I JUST started trapping again this spring, so I dont have any in the pen but should soon. When do you need them?


----------



## RubeOne (Feb 3, 2013)

I'm also looking for pigeons and any advice on getting into training dog/s with them. Any help would immensely be appreciated and I would be glad to compensate for goods and services if that was called for.


----------



## chewy (Mar 27, 2006)

hit the amish farms


Posted using Outdoor Hub Campfire


----------



## chewy (Mar 27, 2006)

I have 3 launchers and an auto backer for sale


Posted using Outdoor Hub Campfire


----------



## METRO1 (Oct 8, 2009)

I have some for sale..


----------



## METRO1 (Oct 8, 2009)

I have 40 more birds for training


----------



## jkbadge (Jun 25, 2014)

I'm looking for some pigeons as well. Need to finish up some upland training with my yellow lab, you still have them?


----------



## smokinbritts (Apr 17, 2011)

I also have some that i will sell I live in imlay city


----------



## jkbadge (Jun 25, 2014)

I'm all the way over on the west side of the state, looking for some a little closer.

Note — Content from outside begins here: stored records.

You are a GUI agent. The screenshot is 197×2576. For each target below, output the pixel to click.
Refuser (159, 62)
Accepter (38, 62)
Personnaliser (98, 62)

Thanks though!
_Posted via Mobile Device_


----------



## ILTHG (Sep 15, 2013)

I need some as well maybe we can do a group buy if anyone finds some or someone has a lot to sell


----------



## abbelanegsp (Apr 25, 2008)

pigeons for sale $5.00 each or 6 for $25.00. Kalamazoo area. 269-760-4091


----------



## Jeffrey Towler (Jun 29, 2007)

smokinbritts said:


> I also have some that i will sell I live in imlay city


sent you a pm.

JT


----------



## shiva (Jul 8, 2014)

abbelanegsp said:


> pigeons for sale $5.00 each or 6 for $25.00. Kalamazoo area. 269-760-4091


Do you still have birds for sale?


----------



## PunyTrout (Mar 23, 2007)

shiva said:


> Do you still have birds for sale?


I think you're about 4 years too late. This thread is from 2014.


----------